| Work required |
Please return the data that follows precisely as written, but without the images.
· · ·
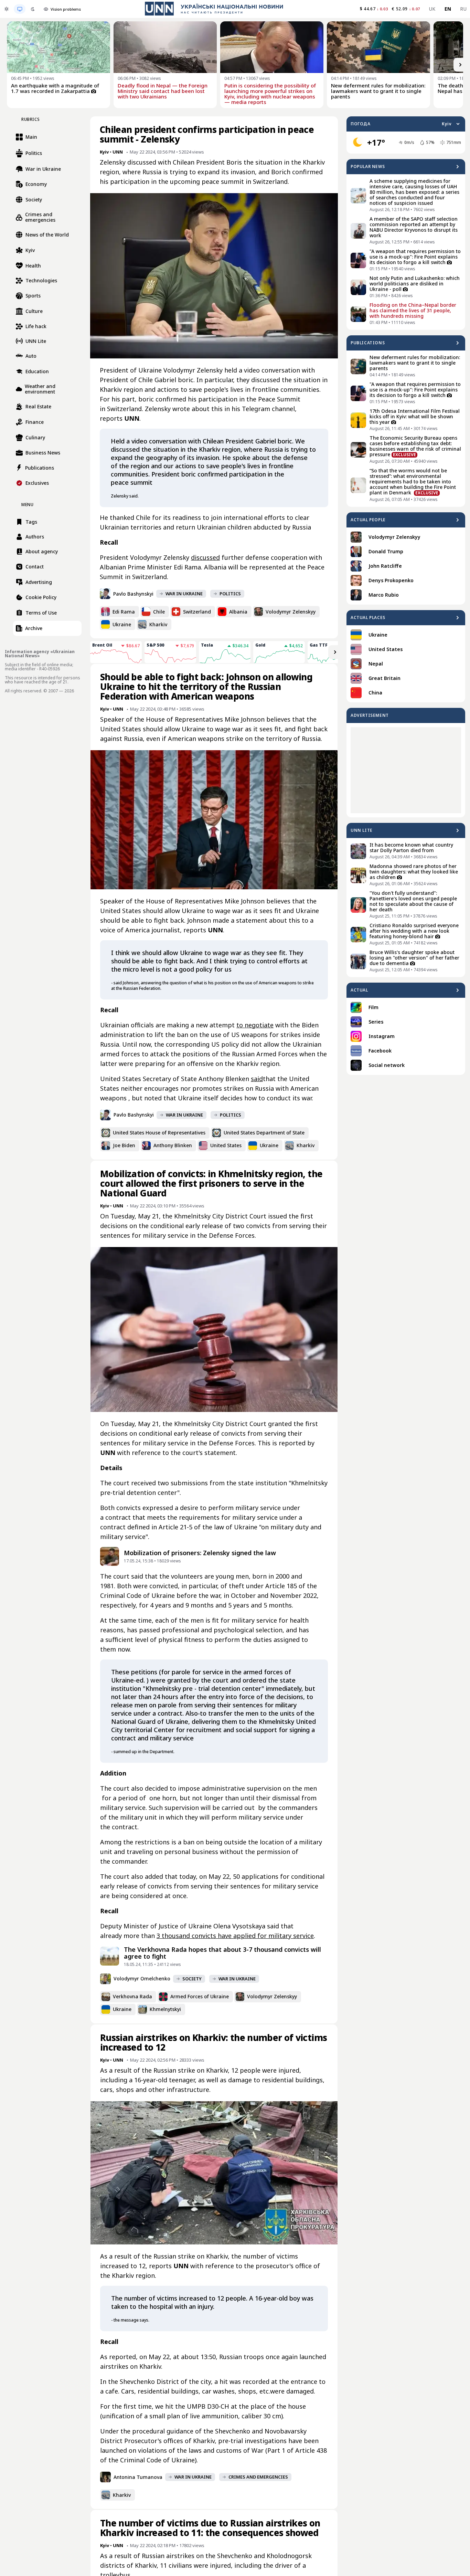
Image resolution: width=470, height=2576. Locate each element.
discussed (205, 557)
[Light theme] (6, 9)
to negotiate (255, 1025)
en (448, 9)
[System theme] (19, 9)
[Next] (460, 65)
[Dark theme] (32, 9)
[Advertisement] (406, 770)
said (257, 1079)
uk (432, 9)
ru (463, 9)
· · ·
| Answer area |
Image resolution: width=470, height=2576. Locate each element.
discussed (205, 557)
[Light theme] (6, 9)
to negotiate (255, 1025)
en (448, 9)
[System theme] (19, 9)
[Next] (460, 65)
[Dark theme] (32, 9)
[Advertisement] (406, 770)
said (257, 1079)
uk (432, 9)
ru (463, 9)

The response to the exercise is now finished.